> TO BE DONE
Transcribe the passage of the forum post about running a YOLOX model on the TDA4VM board that begins with the words containing "But still when" and ends with "solution to it ?".

> TEXT SECTION

----

Tool/software:
I have trained the yolox_s_lite model on custom dataset using EDGEAI-MODELMAKER.
Due to local system shut down, the training was stopped at 158th epoch, so I have converted .pth file of model at 158th epoch to .onnx format using EDGEAI-MMDETECTION present inside EDGEAI-TENSORLAB repo.
Then I compiled this .onnx model with the onnxrt_ep.py file present inside the EDGEAI-TIDL-TOOLS repo. While compilation I got the error which says that "IR & OPSET version are mismatched which were before IR10 & OPSET17 , then using below script, I converted them to desired IR and OPSET version which were IR9 & OPSET12,
"""
m = onnx.load(src)
print("Before -> IR:", m.ir_version, "opsets:",
[(imp.domain or "ai.onnx", imp.version) for imp in m.opset_import])
# Force IR version to 9 (do NOT touch opset)
m.ir_version = 9
onnx.save(m, dst)
# Optional: checker may complain about strict IR/opset pairing; you can skip it
try:
from onnx import checker
checker.check_model(dst)
print("ONNX checker passed.")
except Exception as e:
print("Checker warning:", e)
print("Saved:", dst)
"""
Then the compilation using TIDL TOOLS was successful.
But still when I am inferecing .onnx model in the PC, it is predicting the bounding boxes correctly , but when I am uploading model, its prototxt and artifacts in the TDA4VM board, it is not able to detect the bounding boxes , only the camera based video starts running without detections ???
What should be the reasons??
Could you please provide the solution to it ?
For reference, below is the script that we are using for inferencing on TDA4VM board:
import os
import cv2
import numpy as np
import onnxruntime as ort
import time
import gi
gi.require_version('Gst', '1.0')
from gi.repository import Gst
# --- Set TIDL Environment Variables ---
os.environ["TIDL_RT_PERFSTATS"] = "1"
os.environ["TIDL_RT_LOG_LEVEL"] = "2"
# Initialize GStreamer
Gst.init(None)
# --- GStreamer OUTPUT PIPELINE ---
gst_output_pipeline = (
"appsrc name=src is-live=true block=true format=GST_FORMAT_TIME "

----

> DATA SECTION

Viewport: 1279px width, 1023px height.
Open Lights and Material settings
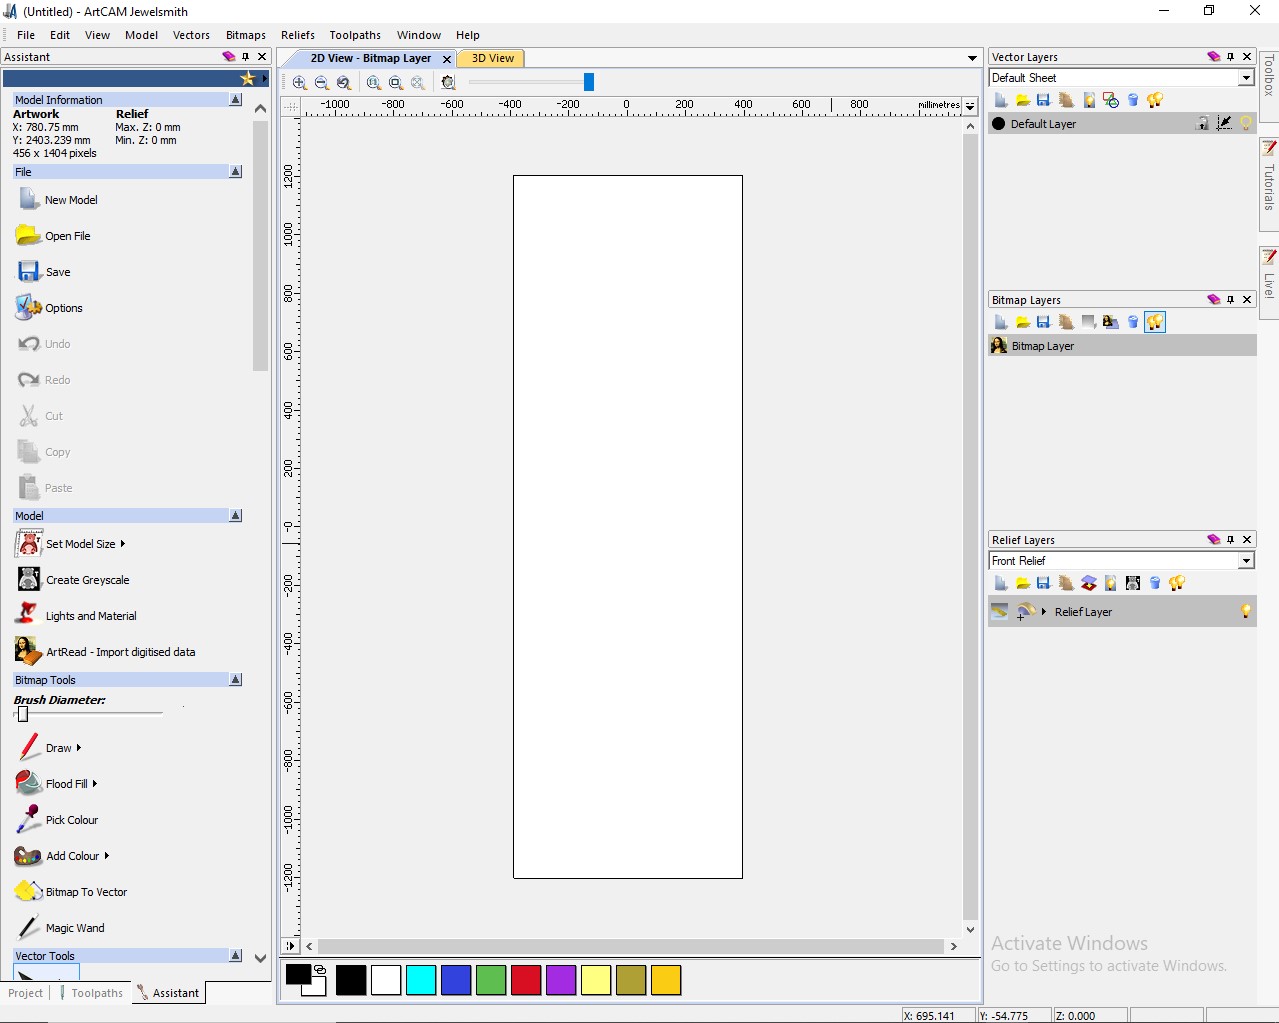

----

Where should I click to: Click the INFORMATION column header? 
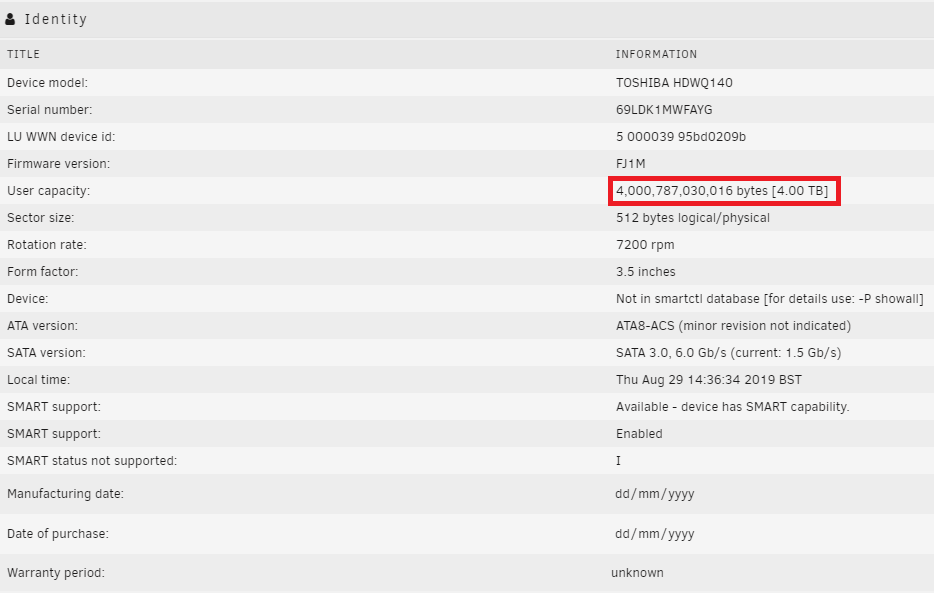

----

> THE RESPONSE
But still when I am inferecing .onnx model in the PC, it is predicting the bounding boxes correctly , but when I am uploading model, its prototxt and artifacts in the TDA4VM board, it is not able to detect the bounding boxes , only the camera based video starts running without detections ???
What should be the reasons??
Could you please provide the solution to it ?